Der Oberschenkel der Nation
Der Aufschrei der Nation erfolgte um 18.43h. Nationalstürmer Jan Koller sackte nach einem Laufduell mit dem amerikanischen Abwehrspieler Onyewu ohne Fremdeinwirkung zusammen und hielt sich mit schmerzverzerrtem Gesicht den rechten Oberschenkel. Tschechiens Fußballfans - freilich abzüglich derer, die aufgrund des bis dato zweifachen Torjubels bereits in ihren Biergläsern versunken waren - stockte der Atem.
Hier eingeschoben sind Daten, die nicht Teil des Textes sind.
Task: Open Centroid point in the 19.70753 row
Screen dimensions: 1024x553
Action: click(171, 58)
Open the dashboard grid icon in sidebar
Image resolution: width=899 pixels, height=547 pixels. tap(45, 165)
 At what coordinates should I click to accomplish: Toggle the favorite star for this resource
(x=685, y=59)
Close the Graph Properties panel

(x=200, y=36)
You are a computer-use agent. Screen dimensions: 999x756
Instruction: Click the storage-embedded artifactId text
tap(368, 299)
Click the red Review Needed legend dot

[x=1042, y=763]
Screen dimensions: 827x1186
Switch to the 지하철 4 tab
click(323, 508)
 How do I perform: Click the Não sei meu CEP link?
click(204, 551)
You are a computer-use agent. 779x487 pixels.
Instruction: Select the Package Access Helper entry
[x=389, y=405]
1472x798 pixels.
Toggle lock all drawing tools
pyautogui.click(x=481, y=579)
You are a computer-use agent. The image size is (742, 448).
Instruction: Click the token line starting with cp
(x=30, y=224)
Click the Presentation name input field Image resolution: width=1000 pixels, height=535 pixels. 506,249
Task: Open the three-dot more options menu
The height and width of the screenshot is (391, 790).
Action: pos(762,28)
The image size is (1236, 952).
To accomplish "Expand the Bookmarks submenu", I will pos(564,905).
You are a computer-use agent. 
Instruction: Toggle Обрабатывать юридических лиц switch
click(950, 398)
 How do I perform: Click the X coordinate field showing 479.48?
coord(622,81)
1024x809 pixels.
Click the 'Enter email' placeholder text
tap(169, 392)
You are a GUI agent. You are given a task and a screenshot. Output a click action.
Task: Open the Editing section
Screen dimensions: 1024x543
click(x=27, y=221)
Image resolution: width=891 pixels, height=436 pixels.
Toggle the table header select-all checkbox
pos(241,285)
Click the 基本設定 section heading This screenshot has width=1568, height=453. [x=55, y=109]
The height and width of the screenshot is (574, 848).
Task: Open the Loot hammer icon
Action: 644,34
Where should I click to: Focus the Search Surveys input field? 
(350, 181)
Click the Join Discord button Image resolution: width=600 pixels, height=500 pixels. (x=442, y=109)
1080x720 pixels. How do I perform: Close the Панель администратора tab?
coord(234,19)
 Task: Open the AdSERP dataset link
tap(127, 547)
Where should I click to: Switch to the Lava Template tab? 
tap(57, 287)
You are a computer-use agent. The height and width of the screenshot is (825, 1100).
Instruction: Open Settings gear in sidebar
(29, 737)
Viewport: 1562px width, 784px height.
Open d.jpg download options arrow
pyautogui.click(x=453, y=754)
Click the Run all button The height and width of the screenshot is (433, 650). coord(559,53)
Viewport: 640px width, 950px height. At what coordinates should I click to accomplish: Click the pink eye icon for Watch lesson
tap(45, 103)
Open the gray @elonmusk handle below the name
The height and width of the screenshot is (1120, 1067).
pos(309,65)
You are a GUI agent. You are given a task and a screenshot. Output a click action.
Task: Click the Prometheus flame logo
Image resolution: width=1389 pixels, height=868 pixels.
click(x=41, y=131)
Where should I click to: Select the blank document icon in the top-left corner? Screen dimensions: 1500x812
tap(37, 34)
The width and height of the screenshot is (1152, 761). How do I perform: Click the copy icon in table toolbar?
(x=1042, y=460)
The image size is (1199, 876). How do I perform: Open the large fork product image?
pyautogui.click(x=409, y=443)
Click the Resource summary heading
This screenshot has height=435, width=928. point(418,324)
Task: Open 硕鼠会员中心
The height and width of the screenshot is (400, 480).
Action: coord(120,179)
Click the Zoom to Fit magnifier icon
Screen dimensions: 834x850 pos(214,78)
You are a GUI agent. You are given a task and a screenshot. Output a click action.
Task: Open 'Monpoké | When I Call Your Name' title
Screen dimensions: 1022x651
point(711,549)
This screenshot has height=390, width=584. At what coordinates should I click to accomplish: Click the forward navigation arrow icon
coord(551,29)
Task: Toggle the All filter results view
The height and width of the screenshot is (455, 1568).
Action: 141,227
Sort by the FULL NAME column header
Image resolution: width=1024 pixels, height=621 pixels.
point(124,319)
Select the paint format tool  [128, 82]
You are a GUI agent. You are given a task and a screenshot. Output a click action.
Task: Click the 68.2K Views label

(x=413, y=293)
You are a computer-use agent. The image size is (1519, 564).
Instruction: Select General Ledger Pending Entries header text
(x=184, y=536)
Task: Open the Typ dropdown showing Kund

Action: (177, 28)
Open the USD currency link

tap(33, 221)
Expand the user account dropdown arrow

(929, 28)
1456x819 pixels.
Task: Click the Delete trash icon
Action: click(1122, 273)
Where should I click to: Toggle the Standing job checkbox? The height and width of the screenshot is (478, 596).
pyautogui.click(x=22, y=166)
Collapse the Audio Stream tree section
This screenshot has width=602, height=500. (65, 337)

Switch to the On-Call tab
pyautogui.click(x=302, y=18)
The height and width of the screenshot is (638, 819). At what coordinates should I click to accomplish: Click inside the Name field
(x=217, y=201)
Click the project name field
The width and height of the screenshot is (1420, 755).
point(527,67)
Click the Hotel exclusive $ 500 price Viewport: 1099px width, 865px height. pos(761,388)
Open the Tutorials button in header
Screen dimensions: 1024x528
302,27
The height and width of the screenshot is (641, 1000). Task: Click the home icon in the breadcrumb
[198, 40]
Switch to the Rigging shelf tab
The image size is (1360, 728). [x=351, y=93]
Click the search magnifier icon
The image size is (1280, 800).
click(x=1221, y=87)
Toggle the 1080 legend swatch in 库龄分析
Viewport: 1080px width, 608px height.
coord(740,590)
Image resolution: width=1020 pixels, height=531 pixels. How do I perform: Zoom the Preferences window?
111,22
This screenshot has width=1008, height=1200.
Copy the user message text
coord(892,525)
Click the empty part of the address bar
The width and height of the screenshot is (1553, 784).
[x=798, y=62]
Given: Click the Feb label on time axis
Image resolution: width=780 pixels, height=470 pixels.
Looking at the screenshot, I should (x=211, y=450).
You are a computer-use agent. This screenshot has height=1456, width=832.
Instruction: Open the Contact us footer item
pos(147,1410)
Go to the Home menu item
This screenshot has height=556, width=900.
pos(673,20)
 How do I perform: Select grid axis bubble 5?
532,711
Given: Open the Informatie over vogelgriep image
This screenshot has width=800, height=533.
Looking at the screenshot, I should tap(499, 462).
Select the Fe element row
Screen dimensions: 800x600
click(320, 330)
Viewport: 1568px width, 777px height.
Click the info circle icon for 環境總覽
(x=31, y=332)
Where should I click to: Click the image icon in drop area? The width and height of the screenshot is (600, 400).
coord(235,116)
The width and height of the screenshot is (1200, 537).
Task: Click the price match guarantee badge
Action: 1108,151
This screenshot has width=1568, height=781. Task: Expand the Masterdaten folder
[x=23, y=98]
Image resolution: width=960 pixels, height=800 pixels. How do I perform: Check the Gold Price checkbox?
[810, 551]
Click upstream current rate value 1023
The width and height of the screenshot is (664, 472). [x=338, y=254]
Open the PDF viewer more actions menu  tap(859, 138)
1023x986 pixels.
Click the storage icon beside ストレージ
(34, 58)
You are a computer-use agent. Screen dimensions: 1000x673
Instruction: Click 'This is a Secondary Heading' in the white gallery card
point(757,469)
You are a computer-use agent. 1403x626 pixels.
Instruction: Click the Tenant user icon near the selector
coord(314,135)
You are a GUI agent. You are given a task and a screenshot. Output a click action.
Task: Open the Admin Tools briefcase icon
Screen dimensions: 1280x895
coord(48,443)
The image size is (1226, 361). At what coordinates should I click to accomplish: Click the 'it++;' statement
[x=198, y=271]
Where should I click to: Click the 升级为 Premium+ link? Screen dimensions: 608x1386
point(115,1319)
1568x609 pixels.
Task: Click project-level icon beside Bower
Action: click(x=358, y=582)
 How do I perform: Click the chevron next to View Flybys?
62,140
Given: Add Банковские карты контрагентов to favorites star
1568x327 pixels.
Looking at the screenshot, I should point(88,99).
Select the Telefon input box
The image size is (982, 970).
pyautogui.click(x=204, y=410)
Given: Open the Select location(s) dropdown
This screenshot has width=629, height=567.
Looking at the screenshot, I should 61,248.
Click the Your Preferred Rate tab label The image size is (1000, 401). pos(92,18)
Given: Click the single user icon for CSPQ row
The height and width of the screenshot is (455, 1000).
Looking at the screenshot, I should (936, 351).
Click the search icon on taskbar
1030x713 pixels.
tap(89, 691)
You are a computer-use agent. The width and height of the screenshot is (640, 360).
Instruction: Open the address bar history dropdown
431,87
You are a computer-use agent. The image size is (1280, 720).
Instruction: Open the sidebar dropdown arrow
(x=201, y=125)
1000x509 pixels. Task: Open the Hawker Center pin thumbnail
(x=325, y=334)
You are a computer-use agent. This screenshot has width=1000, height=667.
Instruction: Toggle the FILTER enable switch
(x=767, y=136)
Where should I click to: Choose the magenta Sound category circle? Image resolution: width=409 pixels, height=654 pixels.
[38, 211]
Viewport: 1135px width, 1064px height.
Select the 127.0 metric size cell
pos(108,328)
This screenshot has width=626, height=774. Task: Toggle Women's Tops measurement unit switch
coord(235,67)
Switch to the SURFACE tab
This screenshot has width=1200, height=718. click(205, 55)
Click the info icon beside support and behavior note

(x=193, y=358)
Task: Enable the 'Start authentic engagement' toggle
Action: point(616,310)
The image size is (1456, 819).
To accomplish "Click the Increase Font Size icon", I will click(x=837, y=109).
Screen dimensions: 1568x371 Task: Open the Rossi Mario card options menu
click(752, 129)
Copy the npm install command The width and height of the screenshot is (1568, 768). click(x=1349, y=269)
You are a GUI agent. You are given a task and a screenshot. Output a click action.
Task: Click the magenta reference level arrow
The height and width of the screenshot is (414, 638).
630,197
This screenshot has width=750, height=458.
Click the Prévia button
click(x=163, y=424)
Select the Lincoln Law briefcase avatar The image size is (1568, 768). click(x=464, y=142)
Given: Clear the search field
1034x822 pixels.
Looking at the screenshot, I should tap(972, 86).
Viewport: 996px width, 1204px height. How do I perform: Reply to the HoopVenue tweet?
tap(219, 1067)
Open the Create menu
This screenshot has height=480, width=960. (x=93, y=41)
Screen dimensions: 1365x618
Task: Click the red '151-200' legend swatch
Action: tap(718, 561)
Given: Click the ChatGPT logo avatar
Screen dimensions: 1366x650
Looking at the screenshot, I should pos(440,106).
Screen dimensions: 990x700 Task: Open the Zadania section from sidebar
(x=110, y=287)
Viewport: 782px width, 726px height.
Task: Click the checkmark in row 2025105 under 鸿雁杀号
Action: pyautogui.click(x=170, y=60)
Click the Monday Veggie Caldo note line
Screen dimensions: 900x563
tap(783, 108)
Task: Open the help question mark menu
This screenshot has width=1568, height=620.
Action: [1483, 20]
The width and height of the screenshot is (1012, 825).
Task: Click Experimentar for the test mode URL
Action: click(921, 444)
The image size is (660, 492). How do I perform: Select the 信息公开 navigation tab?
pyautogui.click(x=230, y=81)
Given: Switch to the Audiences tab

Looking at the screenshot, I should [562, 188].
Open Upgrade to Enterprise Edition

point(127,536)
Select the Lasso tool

Als dann ein paar Stunden später auch noch der tschechische Mannschaftsarzt Jiri Fousek den Journalisten die ungeheuer präzise Aussage in die Blöcke diktierte, Kollers Zwangspause werde "zwischen zehn Tagen und sechs Wochen dauern", war klar: Nach Tottis gebrochenem Wadenbein, Rooneys Mittelfußfraktur und dem unerträglichen Theater um Ballacks Wade, hat nun auch die Tschechische Republik ihren "Oberschenkel der Nation", an dem das Glück eines ganzen Fußballlandes zu hängen scheint.
Ein Blick in den tschechischen Sturm lässt die Sorgenfalten allerdings tiefer werden. Der andere ebenfalls verletzte Superstar, Milan Baros, verkündete aber unter der Woche stolz, dass er - welch unglaublicher Fortschritt - schon fähig sei, sich am Samstag gegen Ghana auf die Bank (anstatt auf die Tribüne) zu setzen. Immerhin, der tschechische Fußballverband ließ am Mittwoch trotzig verlauten, Koller werde im Viertelfinale wieder auflaufen - eine Aussage, die impliziert, dass die Mannschaft um Trainerlegende Karel Brückner mit Italien oder Brasilien eine der großen Fußballnationen (direkt oder indirekt) im Achtelfinale nach Hause schickt. Trotz aller Rückschläge - der tschechische Fußball strotzt nur so vor Selbstbewusstsein.